* **Problem details**: Type out each entry exactly.
::::::::
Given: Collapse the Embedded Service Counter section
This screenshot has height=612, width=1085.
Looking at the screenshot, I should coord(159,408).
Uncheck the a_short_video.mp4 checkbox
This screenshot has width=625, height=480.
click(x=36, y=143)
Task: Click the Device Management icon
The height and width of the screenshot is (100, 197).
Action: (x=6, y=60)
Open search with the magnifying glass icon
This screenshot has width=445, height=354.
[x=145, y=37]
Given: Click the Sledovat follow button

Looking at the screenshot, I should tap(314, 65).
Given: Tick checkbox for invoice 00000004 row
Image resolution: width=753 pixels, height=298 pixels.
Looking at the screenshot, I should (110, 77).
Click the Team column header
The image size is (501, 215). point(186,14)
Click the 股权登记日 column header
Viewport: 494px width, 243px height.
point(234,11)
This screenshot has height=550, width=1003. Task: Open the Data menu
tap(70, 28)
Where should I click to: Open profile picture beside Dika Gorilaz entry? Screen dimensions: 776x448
::::::::
* **Answer space**:
Given: Collapse the Embedded Service Counter section
This screenshot has height=612, width=1085.
Looking at the screenshot, I should coord(159,408).
Uncheck the a_short_video.mp4 checkbox
This screenshot has width=625, height=480.
click(x=36, y=143)
Task: Click the Device Management icon
The height and width of the screenshot is (100, 197).
Action: (x=6, y=60)
Open search with the magnifying glass icon
This screenshot has width=445, height=354.
[x=145, y=37]
Given: Click the Sledovat follow button

Looking at the screenshot, I should tap(314, 65).
Given: Tick checkbox for invoice 00000004 row
Image resolution: width=753 pixels, height=298 pixels.
Looking at the screenshot, I should (110, 77).
Click the Team column header
The image size is (501, 215). point(186,14)
Click the 股权登记日 column header
Viewport: 494px width, 243px height.
point(234,11)
This screenshot has height=550, width=1003. Task: Open the Data menu
tap(70, 28)
Where should I click to: Open profile picture beside Dika Gorilaz entry? Screen dimensions: 776x448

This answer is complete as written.